Another reason for Europe's alienation from the United States is harder to define, but for want of a better term, I call it American narcissism (9).
When American troops in Iraq mistakenly shoot an Arab journalist or reduce half of a village to rubble in response to the explosion of a roadside bomb, there will inevitably be a backlash (10). Only a fool would maintain that an occupying power could afford many such mistakes, even if it is under constant threat of suicide attacks. The success of an occupation policy — however temporary it is meant to be — depends on the occupier's ability to convince the population, by means of symbolic and material gestures, that it is prepared to admit to mistakes.

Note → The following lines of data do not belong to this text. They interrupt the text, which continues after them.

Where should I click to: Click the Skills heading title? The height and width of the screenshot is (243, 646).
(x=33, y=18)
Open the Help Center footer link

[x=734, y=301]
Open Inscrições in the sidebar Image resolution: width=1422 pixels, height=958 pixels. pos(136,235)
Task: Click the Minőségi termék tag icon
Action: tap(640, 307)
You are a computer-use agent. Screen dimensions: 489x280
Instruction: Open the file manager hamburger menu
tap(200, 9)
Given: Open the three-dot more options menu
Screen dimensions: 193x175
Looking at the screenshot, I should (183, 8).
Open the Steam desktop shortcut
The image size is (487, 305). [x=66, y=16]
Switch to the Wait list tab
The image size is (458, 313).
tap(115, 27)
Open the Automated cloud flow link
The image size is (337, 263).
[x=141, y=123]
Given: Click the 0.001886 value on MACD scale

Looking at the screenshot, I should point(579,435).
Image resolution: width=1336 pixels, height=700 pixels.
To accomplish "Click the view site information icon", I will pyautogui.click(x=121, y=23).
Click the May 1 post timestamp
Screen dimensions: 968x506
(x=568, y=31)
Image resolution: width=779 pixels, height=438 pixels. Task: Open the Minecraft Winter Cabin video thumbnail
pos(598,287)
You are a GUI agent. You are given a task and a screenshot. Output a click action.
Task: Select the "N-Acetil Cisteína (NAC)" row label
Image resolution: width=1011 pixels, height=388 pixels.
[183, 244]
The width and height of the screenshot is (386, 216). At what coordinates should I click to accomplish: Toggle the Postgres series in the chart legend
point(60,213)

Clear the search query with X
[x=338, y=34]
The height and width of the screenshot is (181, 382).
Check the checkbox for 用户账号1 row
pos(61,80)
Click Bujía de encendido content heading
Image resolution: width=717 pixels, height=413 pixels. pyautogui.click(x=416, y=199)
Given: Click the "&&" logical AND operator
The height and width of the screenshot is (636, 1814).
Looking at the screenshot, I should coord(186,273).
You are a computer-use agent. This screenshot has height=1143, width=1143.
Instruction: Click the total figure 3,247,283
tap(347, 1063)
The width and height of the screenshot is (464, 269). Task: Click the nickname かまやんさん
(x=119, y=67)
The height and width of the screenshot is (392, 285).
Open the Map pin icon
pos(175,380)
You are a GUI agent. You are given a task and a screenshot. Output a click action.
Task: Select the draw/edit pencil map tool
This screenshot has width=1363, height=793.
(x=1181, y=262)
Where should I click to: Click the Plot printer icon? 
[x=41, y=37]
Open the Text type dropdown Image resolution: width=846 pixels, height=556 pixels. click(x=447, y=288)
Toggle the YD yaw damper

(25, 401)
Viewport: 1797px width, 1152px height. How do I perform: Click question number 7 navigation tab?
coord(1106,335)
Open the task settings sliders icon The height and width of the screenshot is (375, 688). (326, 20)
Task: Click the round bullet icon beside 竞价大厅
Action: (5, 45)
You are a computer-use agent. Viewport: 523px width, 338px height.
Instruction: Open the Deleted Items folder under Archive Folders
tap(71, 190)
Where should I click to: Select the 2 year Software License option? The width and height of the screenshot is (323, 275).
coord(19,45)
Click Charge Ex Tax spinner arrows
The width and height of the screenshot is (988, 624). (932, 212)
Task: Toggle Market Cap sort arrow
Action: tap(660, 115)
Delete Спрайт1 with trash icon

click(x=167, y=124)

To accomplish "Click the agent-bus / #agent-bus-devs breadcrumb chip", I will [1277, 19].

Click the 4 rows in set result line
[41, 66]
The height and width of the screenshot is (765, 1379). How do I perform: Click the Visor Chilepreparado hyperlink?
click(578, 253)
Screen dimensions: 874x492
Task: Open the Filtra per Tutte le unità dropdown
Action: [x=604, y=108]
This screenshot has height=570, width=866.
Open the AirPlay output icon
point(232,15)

In its use of the language of power the Bush administration has created the opposite impression, and not just in Iraq. The United States apparently cannot be wrong about anything, nor does it have to apologize to anybody. In many parts of the world people have come to believe, fairly or not, that Americans regard the life of their countrymen as infinitely more valuable than the lives of any other of the earth's inhabitants.
Of course, even in Europe only a pacifist minority denies the existence of necessary, unavoidable, justified wars. (11) The interventions in Bosnia, Kosovo and Afghanistan (12) were supported by many European nations, even if some took a long time to make up their minds. European soldiers took part in those wars and continue to play a part in the peacekeeping aftermath (13).